= Gromov's theorem on groups of polynomial growth =

Theorem in geometric group theory

In geometric group theory, Gromov's theorem on groups of polynomial growth, first proved by Mikhail Gromov, characterizes finitely generated groups of polynomial growth, as those groups which have nilpotent subgroups of finite index.

==Statement==

The growth rate of a group is a well-defined notion from asymptotic analysis. To say that a finitely generated group has polynomial growth means the number of elements of length at most n (relative to a symmetric generating set) is bounded above by a polynomial function p(n). The order of growth is then the least degree of any such polynomial function p.

A nilpotent group G is a group with a lower central series terminating in the identity subgroup.

Gromov's theorem states that a finitely generated group has polynomial growth if and only if it has a nilpotent subgroup that is of finite index.

==Growth rates of nilpotent groups==

There is a vast literature on growth rates, leading up to Gromov's theorem. An earlier result of Joseph A. Wolf showed that if G is a finitely generated nilpotent group, then the group has polynomial growth. Yves Guivarc'h and independently Hyman Bass (with different proofs) computed the exact order of polynomial growth. Let G be a finitely generated nilpotent group with lower central series

$G = G_1 \supseteq G_2 \supseteq \cdots.$

In particular, the quotient group G_{k}/G_{k+1} is a finitely generated abelian group.

The Bass-Guivarc'h formula states that the order of polynomial growth of G is

$d(G) = \sum_{k \geq 1} k \operatorname{rank}(G_k/G_{k+1})$

where:
rank denotes the rank of an abelian group, i.e. the largest number of independent and torsion-free elements of the abelian group.

In particular, Gromov's theorem and the Bass-Guivarc'h formula imply that the order of polynomial growth of a finitely generated group is always either an integer or infinity (excluding for example, fractional powers).

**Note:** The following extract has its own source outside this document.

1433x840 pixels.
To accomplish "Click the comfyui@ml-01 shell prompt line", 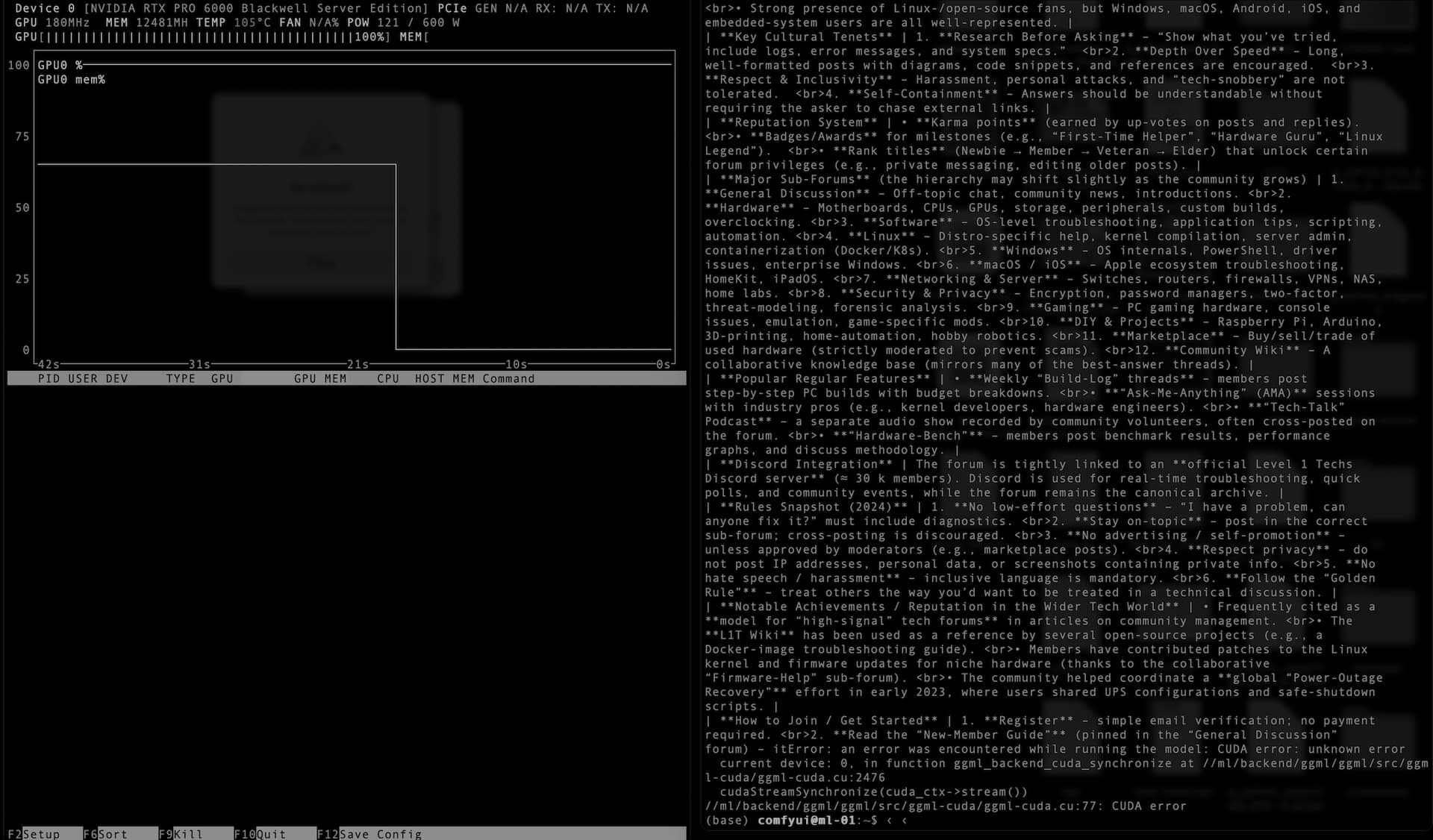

Another nice application of Gromov's theorem and the Bass-Guivarch formula is to the quasi-isometric rigidity of finitely generated abelian groups: any group which is quasi-isometric to a finitely generated abelian group contains a free abelian group of finite index.

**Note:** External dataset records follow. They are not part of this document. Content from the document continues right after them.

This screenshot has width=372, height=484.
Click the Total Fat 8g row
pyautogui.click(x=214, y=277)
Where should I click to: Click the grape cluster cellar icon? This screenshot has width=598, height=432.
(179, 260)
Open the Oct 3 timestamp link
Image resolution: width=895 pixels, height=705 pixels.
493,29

==Proofs of Gromov's theorem==

In order to prove this theorem Gromov introduced a convergence for metric spaces. This convergence, now called the Gromov-Hausdorff convergence, is currently widely used in geometry.

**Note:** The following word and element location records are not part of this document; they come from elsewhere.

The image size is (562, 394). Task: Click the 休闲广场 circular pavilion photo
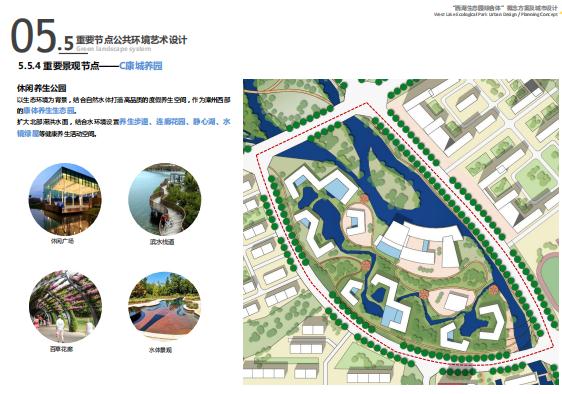click(x=65, y=200)
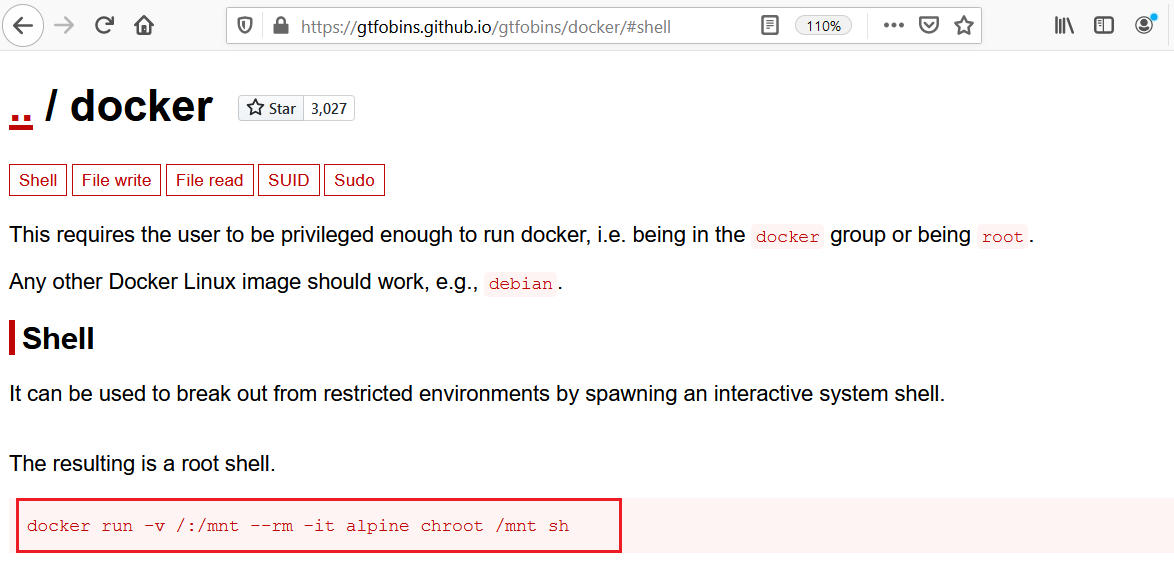The height and width of the screenshot is (579, 1174).
Task: Open the tracking protection shield icon
Action: point(247,26)

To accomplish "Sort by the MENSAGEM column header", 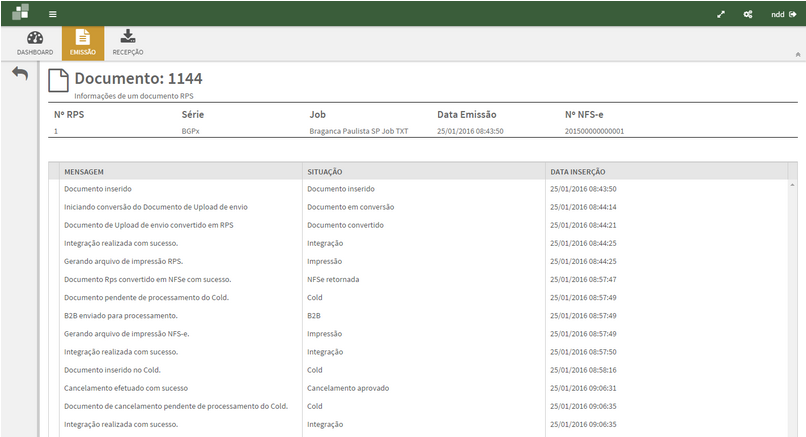I will pyautogui.click(x=84, y=171).

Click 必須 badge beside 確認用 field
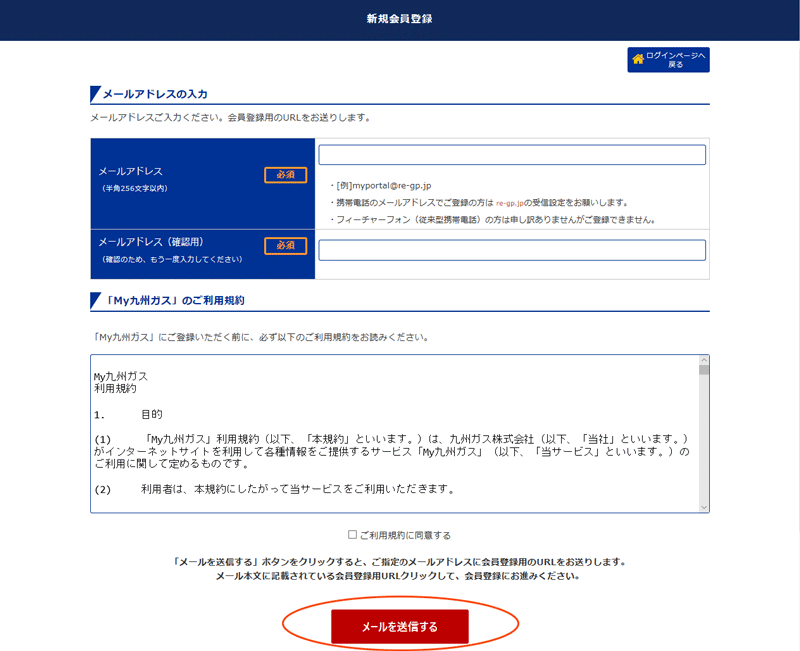[286, 246]
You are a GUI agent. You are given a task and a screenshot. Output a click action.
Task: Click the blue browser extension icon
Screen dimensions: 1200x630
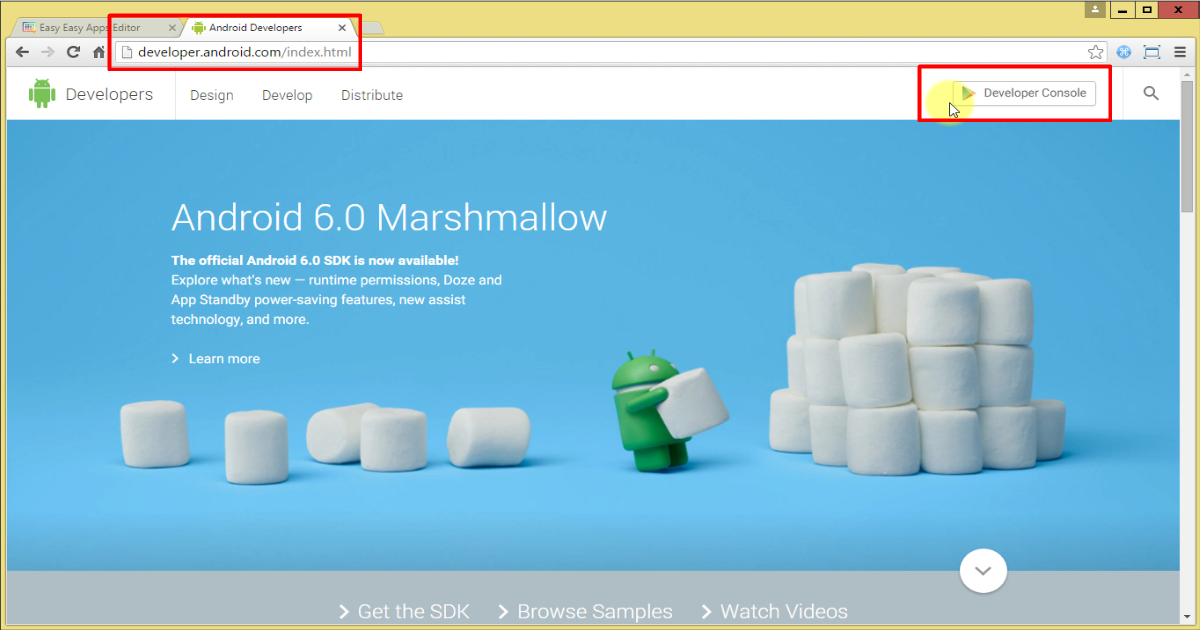click(1124, 52)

A relatively simple proof of the theorem was found by Bruce Kleiner. Later, Terence Tao and Yehuda Shalom modified Kleiner's proof to make an essentially elementary proof as well as a version of the theorem with explicit bounds. Gromov's theorem also follows from the classification of approximate groups obtained by Breuillard, Green and Tao. A simple and concise proof based on functional analytic methods is given by Ozawa.

== The gap conjecture ==

Beyond Gromov's theorem one can ask whether there exists a gap in the growth spectrum for finitely generated group just above polynomial growth, separating virtually nilpotent groups from others. Formally, this means that there would exist a function $f: \mathbb N \to \mathbb N$ such that a finitely generated group is virtually nilpotent if and only if its growth function is an $O(f(n))$. Such a theorem was obtained by Shalom and Tao, with an explicit function $n^{\log\log(n)^c}$ for some $c > 0$. All known groups with intermediate growth (i.e. both superpolynomial and subexponential) are essentially generalizations of Grigorchuk's group, and have faster growth functions; so all known groups have growth faster than $e^{n^{\alpha-o(1)}}$, with $\alpha = \log(2)/\log(2/\eta ) \approx 0.767$, where $\eta$ is the real root of the polynomial $x^3+x^2+x-2$.

It is conjectured that the true lower bound on growth rates of groups with intermediate growth is $e^{\sqrt n}$. This is known as the Gap conjecture.